Compute Allocation in Evolutionary Search: From Depth-Breadth to Multi-Armed Bandits

Researchers propose BaSE, a multi-armed bandit algorithm that optimizes how large language models allocate computational resources during evolutionary search tasks. By dynamically distributing LLM calls across parallel trajectories, BaSE improves mean fitness by 12.3% over existing baselines while addressing the reliability gap between reported best-case and typical run performance.

This research tackles a critical but underexplored challenge in AI systems: computational allocation efficiency. While evolutionary search guided by LLMs has achieved impressive results on mathematical and combinatorial problems, the field has largely reported cherry-picked best outcomes without documenting the consistency of single runs. The authors expose this reproducibility gap and propose a solution grounded in two empirical regularities they discovered through systematic experiments across multiple models and tasks.

The work builds on growing recognition that raw model capability matters less than how intelligently researchers deploy it. Their key insight—that a fitness-compute envelope exists where different model-task pairs collapse onto effective FLOPs—suggests fundamental scaling relationships worth understanding. The bilinear depth-breadth interaction finding further refines this, showing that optimal search strategies vary by task characteristics.

BaSE leverages multi-armed bandit theory to dynamically rebalance computational budget allocation, treating different search trajectories as exploration-exploitation problems. The 12.3% improvement in mean fitness, with particularly strong gains on high-variance settings, demonstrates that algorithmic allocation outperforms static approaches. This matters because it improves reliability without requiring model changes, prompt engineering, or new evaluation methods—pure architectural efficiency.

For the AI systems community, this validates that better search procedures can rival or exceed model scaling in cost-effectiveness. The framework opens avenues for studying how compute should flow through hierarchical AI systems. Future work likely explores whether these allocation principles transfer across different task domains or whether task-specific tuning remains necessary.

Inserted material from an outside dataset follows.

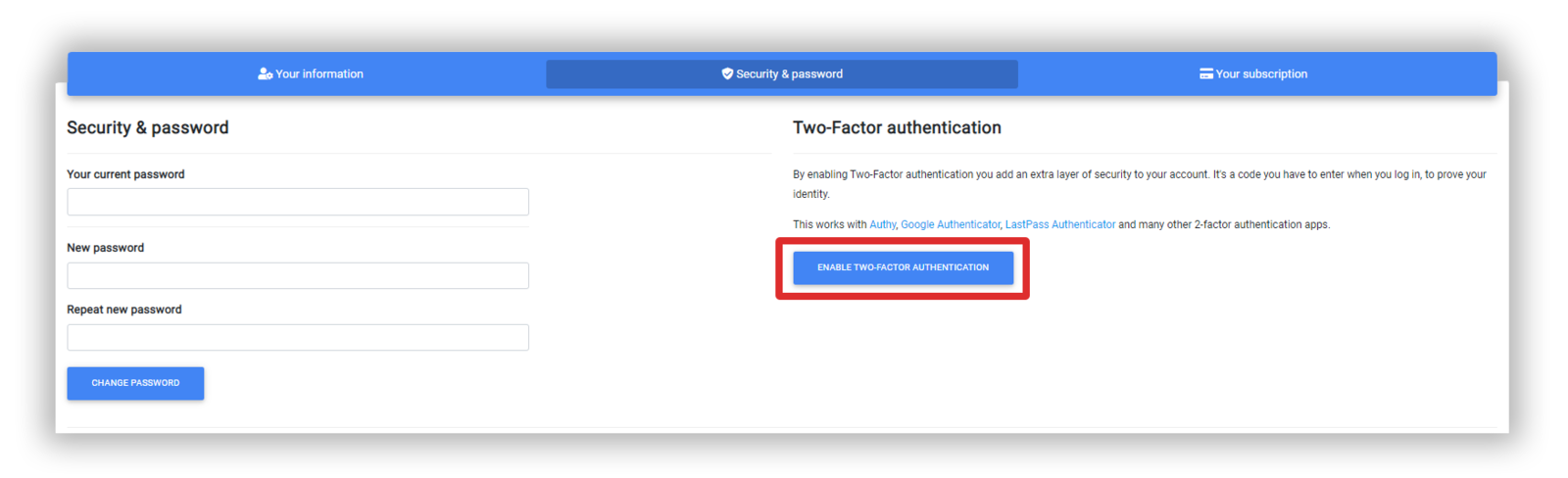The image size is (1568, 478).
Task: Open the Authy link
Action: [882, 225]
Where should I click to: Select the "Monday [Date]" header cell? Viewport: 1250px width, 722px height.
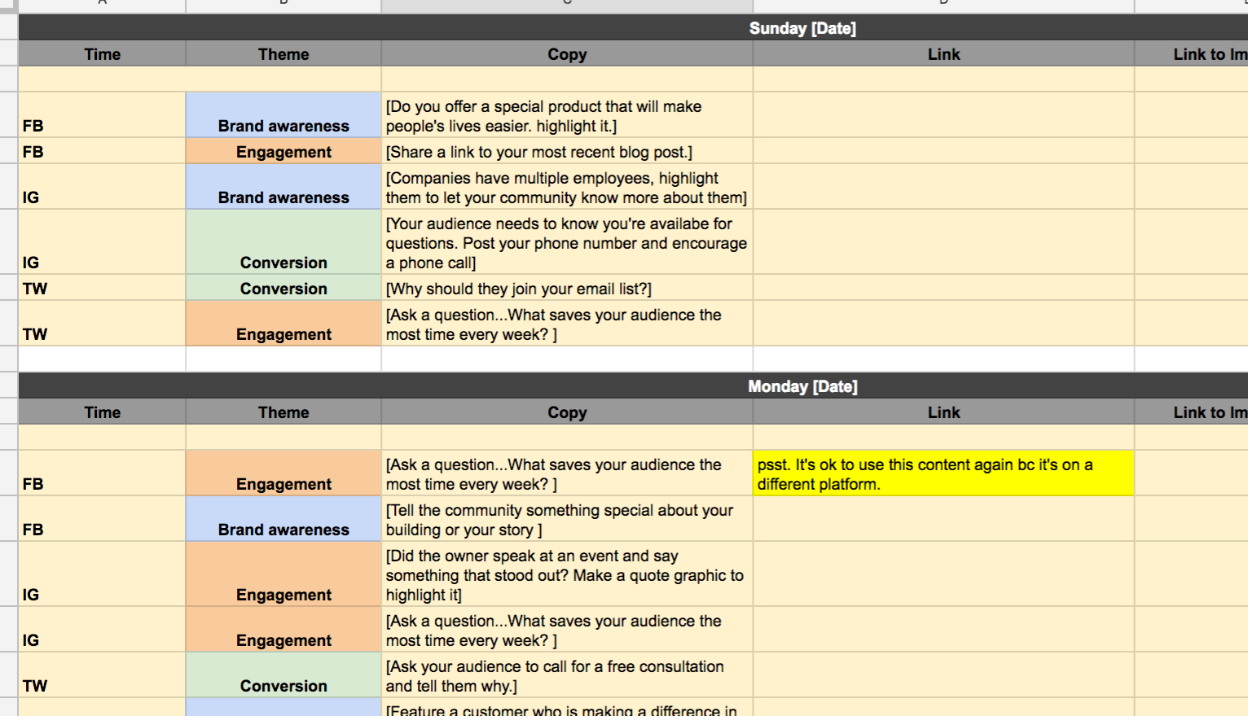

• →BaSE achieves 12.3% mean fitness improvement through dynamic LLM call allocation across parallel search trajectories.
• →Empirical analysis reveals a fitness-compute envelope where capability ordering largely collapses onto effective FLOPs.
• →Multi-armed bandit allocation improves reliability on high-variance tasks without modifying model, prompt, or evaluator.
• →Existing evolutionary search systems report only best-case outcomes, masking run-to-run variability and reproducibility gaps.
• →Task-specific depth-breadth interactions suggest optimal search strategy depends on problem characteristics, not just model capability.